Los hermanos
Los hermanos es una comedia que reflexiona con humor e inteligencia sobre uno de los debates más universales de la vida familiar: la educación de los hijos. A través de una historia llena de enredos, malentendidos y situaciones cómicas, la obra plantea una pregunta que sigue siendo tan vigente hoy como en la antigüedad: ¿es mejor una educación estricta o una más permisiva?
Dos formas opuestas de educar
La historia se desarrolla a partir de dos modelos educativos completamente distintos representados por dos hermanas de carácter muy diferente.
Por un lado está Démesa, una madre estricta y rígida que controla cada aspecto de la vida de sus hijos. Frente a ella aparece Miccióna, una mujer más abierta y despreocupada que ha decidido educar a uno de sus sobrinos con una filosofía mucho más liberal.
Un enredo lleno de equívocos
Los conflictos comienzan cuando Esquino, educado bajo la influencia más permisiva, protagoniza una serie de situaciones que provocan rumores y malentendidos.

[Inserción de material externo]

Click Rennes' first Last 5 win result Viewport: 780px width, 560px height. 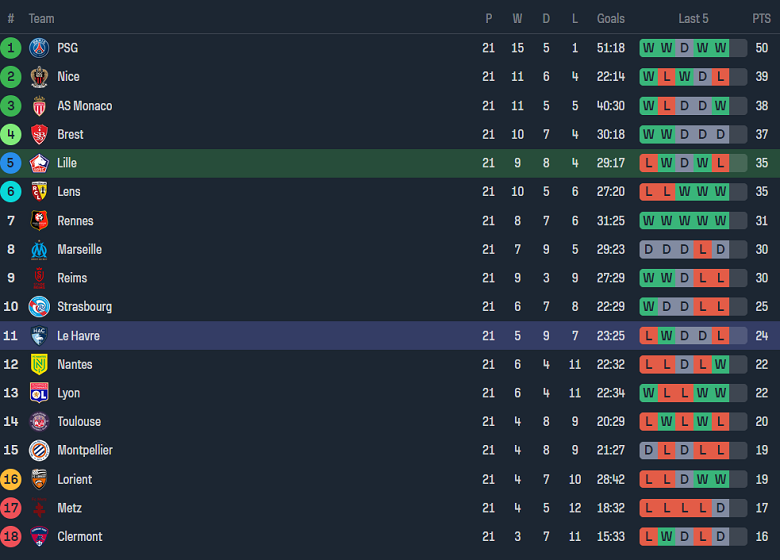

Sin embargo, las apariencias engañan: lo que parece un acto impulsivo responde en realidad a un gesto de generosidad hacia su tímido hermano Ctesifonte.
Amor, secretos y revelaciones
Entre romances ocultos, decisiones precipitadas y estrategias para evitar el control materno, los personajes se ven envueltos en una trama donde el humor surge constantemente de las contradicciones humanas.
Una comedia clásica de sorprendente actualidad
Los hermanos demuestra que los conflictos familiares y las diferencias generacionales han acompañado a la humanidad desde siempre. Con ingenio y ligereza, la obra invita al público a reflexionar sobre el equilibrio entre disciplina y libertad en la educación.